Bunun yanı sıra, TÜGİ- AD sadece Türkiye’de değil yurtdışında çeşitli platformlarda da Türk genç işadamlarının ve girişimcilerinin lobi gücü misyonu ile hareket etmektedir. G20 Genç Girişimciler İttifakı’nda (G20 GGİ) Türkiye’yi temsil eden TÜGİAD, aynı zamanda İttifakın stratejik planlama ve iş planından sorumlu icra kurulu üyesidir. Derneğimiz ayrıca, 84 ülkede 200 bin genç girişimciye ulaşmayı hedefleyen MAME’de (Akdeniz – Afrika ve Orta Doğu Genç Girişimciler İletişim Ağı) kurucu üye ve kurumsal yapılanmadan sorumlu icra kuruluna üyedir. 1993 yılından itibaren Brüksel’de AB nezdinde daimi temciliği bulunan TÜGİAD, 45 bin üyesi bulunan Avrupa Genç Girişimciler Konfederasyonu (YES) Başkan Yardımcısıdır.
Türkiye’deki STK bilinci henüz yeterince olgunlaşmadı. Son yıllarda özellikle gençler sosyal olarak aktif olmanın öneminin farkında olsalar da halen, ‘Benim işlerim zaten yeterince iyi, bir işadamları derneğine neden üye olayım?’ görüşü yaygın. Toplumsal bazı sorunlarla karşılaşan kesimlerin de, STK’larda yeterince örgütlenemediğini görüyoruz. Bunun dışında, doğrunun hep birlikte ifade edilmesi gereken yerler olan STK'ların bazılarında, çeşitli çekinceler ile subjektif yargı ve görüşler nedeniyle, doğrunun eksik kaldığını düşünüyorum.

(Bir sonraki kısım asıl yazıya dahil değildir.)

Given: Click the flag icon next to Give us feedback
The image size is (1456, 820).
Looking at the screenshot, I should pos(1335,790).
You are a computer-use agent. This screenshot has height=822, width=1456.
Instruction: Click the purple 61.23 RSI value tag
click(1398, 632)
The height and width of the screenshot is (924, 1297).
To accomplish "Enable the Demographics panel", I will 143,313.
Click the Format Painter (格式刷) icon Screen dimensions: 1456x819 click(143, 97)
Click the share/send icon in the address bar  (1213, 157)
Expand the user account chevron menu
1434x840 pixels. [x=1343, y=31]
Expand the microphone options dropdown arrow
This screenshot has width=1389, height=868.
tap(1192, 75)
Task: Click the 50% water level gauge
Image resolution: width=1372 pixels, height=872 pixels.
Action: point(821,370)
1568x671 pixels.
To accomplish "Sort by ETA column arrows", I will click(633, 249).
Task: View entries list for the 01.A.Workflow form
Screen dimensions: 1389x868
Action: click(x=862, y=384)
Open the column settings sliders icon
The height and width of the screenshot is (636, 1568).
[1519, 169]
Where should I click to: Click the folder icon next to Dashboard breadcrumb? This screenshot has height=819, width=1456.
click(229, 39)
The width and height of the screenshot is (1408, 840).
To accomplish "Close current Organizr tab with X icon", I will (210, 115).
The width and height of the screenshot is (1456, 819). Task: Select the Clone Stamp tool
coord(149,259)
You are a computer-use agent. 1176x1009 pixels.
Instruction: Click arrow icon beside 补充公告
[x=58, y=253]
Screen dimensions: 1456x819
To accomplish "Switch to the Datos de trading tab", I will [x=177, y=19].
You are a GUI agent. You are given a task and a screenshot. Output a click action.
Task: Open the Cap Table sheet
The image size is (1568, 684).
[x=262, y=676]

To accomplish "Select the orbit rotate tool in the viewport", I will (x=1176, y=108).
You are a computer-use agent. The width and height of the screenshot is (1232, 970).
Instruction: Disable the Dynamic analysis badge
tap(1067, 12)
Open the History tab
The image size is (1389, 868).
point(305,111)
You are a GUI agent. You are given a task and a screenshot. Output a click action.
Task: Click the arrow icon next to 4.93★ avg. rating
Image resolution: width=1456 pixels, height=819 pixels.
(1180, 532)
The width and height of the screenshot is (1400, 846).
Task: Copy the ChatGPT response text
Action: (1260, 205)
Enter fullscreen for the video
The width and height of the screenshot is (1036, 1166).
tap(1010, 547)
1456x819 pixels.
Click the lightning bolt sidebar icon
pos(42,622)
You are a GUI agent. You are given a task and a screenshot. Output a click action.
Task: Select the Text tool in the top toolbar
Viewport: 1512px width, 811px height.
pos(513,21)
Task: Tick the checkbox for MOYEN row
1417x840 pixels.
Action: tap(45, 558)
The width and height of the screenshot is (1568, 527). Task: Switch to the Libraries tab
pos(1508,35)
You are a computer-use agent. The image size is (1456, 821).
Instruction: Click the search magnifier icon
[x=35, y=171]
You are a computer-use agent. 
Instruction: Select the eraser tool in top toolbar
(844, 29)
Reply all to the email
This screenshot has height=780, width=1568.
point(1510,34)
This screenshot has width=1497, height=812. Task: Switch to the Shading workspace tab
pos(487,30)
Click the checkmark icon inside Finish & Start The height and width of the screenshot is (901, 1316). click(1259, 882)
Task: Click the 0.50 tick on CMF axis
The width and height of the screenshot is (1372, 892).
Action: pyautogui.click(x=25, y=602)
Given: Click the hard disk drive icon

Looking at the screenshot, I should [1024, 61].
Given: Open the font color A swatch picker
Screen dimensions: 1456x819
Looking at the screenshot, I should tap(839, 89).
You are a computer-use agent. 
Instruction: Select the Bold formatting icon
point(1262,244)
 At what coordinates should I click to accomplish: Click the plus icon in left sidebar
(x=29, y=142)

Önceliğim kendi işim değil, TÜGİAD
Güne mutlaka yerli ve yabancı gazeteleri okuyarak başlarım. Türk ve dünya basınında neler olduğunu hiç aksatmadan takip ederim. Ardından öncelikli olarak dernek işleri ile ilgilenmeye başlarım. STK gönüllülük esasına dayalı ama ciddi mesai alıyor. İnsanlar size güvenerek oy kullanıp, o mevkiye getiriyorlar. Bu sorumluluk bilinciyle öncelik, kendi işinizden ziyade dernek oluyor. Daha sonra kendi şirketlerimin işleriyle ilgilenmeye çalışıyorum. Bir de tabii sosyal medya, ekonomik konulara ilişkin yorumlarımı paylaşıyor elimden geldiğince de tarafıma yöneltilen sorulara yanıt vermeye çalışıyorum.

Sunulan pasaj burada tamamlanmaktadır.